1. Introduction
Saccharomyces cerevisiae is a facultative anaerobe able to live on
various fermentable and non-fermentable carbon sources. When
yeast is grown on fermentable substrates such as glucose, the
metabolic energy essentially originates from glycolysis. The Pasteur
effect relates oxygen with sugar catabolism, hence glycolysis in
resting cells proceeds more rapidly under anaerobic conditions than
under aerobic conditions [1]. Fermentation is the predominant route
of sugar metabolism in growing cultures.

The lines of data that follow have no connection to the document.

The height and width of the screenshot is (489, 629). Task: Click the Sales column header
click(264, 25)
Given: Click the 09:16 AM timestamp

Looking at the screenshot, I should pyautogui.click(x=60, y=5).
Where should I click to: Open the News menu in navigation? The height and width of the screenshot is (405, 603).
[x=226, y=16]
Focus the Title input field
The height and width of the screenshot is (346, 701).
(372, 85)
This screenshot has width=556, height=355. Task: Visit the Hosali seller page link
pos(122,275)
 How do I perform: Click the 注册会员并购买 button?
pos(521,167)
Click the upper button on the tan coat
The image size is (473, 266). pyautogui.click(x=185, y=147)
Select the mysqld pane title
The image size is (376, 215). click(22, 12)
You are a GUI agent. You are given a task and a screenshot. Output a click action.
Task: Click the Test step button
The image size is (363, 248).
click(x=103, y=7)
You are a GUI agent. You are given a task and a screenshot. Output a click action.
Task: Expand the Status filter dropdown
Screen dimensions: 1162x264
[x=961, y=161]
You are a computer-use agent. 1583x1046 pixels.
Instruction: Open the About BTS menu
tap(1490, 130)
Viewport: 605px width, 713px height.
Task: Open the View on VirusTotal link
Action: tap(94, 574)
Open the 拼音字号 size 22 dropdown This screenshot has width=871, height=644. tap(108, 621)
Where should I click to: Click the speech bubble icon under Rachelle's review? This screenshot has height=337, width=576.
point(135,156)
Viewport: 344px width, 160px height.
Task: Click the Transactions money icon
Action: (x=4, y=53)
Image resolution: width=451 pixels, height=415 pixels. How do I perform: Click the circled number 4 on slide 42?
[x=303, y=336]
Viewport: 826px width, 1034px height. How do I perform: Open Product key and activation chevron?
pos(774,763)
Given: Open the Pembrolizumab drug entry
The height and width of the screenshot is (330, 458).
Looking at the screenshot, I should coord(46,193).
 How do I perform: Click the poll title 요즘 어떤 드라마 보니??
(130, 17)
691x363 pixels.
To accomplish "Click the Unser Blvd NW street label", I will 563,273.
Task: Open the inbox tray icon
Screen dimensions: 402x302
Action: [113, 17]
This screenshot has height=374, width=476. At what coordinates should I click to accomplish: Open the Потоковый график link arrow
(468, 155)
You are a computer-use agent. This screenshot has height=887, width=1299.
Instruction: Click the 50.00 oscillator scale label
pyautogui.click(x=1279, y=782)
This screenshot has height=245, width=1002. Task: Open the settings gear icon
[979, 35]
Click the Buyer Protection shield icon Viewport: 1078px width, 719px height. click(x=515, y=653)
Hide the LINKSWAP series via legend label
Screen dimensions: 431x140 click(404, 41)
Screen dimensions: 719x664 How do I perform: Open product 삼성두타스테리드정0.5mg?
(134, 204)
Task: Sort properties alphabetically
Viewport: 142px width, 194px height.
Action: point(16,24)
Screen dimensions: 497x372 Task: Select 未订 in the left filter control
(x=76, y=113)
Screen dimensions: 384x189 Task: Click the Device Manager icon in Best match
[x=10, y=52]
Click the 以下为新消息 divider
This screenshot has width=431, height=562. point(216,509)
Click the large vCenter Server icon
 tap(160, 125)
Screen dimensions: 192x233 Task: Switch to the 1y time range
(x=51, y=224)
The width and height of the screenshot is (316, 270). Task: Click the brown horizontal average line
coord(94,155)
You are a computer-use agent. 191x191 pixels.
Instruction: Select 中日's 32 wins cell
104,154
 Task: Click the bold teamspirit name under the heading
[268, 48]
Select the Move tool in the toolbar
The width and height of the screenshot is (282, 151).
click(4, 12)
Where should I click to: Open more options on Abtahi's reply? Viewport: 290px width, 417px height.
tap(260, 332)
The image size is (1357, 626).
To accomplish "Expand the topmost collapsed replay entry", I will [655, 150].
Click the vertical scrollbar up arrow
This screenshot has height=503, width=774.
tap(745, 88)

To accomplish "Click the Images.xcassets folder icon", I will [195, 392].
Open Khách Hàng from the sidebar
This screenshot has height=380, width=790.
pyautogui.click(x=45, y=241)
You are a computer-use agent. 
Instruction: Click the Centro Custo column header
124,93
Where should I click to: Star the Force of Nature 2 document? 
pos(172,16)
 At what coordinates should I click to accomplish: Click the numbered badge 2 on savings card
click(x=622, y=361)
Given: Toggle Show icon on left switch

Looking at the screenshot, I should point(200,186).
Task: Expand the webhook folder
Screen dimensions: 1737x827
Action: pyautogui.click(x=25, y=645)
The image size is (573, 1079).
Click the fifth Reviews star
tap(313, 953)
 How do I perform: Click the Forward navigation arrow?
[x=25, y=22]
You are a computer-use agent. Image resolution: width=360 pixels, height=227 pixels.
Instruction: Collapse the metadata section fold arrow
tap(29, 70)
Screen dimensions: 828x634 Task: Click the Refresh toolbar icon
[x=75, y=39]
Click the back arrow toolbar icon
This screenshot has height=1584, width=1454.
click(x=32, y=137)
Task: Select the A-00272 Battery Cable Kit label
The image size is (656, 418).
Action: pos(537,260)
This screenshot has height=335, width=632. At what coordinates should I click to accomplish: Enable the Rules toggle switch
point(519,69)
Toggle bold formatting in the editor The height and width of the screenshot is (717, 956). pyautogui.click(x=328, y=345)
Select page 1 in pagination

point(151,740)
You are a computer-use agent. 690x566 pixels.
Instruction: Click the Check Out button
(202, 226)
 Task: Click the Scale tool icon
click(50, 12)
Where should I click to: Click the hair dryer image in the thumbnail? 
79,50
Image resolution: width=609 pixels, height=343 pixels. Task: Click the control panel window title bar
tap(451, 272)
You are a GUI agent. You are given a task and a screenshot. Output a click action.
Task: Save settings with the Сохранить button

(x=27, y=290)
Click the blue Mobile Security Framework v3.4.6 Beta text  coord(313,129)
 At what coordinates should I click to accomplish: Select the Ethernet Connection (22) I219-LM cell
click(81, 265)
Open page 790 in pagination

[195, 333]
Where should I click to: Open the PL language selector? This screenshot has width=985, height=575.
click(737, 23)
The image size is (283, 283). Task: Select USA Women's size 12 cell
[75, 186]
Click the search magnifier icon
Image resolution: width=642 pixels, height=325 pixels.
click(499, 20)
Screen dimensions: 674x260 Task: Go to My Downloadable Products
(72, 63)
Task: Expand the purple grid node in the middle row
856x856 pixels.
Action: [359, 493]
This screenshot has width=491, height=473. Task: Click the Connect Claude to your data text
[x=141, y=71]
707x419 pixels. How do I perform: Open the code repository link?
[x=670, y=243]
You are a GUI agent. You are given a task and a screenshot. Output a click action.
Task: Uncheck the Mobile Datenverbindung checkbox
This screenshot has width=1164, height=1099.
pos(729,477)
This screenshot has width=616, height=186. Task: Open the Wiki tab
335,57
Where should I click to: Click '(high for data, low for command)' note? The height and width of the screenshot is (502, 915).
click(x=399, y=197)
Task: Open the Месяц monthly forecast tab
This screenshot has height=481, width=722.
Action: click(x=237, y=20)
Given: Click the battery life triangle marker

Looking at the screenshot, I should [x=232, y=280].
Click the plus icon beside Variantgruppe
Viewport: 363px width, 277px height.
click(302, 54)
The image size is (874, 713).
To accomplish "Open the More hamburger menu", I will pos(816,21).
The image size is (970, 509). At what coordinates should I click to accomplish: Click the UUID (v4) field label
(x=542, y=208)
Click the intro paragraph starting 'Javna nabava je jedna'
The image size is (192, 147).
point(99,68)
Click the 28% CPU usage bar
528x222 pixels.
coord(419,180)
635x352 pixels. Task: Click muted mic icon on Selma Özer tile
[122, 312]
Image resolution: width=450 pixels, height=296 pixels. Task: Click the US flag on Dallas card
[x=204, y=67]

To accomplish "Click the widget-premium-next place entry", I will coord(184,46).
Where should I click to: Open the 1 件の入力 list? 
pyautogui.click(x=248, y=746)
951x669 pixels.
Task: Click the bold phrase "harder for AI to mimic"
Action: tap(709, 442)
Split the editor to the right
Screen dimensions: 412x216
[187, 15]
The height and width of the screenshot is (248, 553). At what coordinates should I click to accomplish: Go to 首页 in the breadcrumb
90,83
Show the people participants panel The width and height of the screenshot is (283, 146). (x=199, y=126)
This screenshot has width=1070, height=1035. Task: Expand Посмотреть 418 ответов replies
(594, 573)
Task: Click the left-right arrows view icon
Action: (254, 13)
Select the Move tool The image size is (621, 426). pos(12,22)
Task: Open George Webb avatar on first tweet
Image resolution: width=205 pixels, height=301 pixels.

If the glucose concentration
is high, the Pasteur effect is no longer operable and is replaced by the
Crabtree effect, by which cells continue to ferment [2]. The Crabtree
effect can be either a short-term or a long-term effect [3]. The shortterm
effect is characterized by its capability of triggering alcoholic
fermentation upon a sudden glucose excess condition whereas the
long-term effect is characterized by the respiratory fermentative
metabolism observed in batch cultivation or in continuous culturing
[4]. In S. cerevisiae, growth in rich media with low glucose
concentration increases both replicative and chronological longevity
[5,6]. The beneficial effects of glucose restriction in yeast are related to
the increase in respiratory rates occurring when glucose levels in the
media are low [7,8]. These enhanced respiratory rates increase
intracellular NAD+ levels which may be involved in the regulation
of replicative lifespan. This modulates the activity of sir2 family
proteins [9] and reduces the releasing of mitochondrial reactive
oxygen species (ROS) [10]. ROS are normal by-products of cell
metabolism; however, an increase in their production can cause
oxidative modifications in cell macromolecules such as proteins, DNA
and lipids.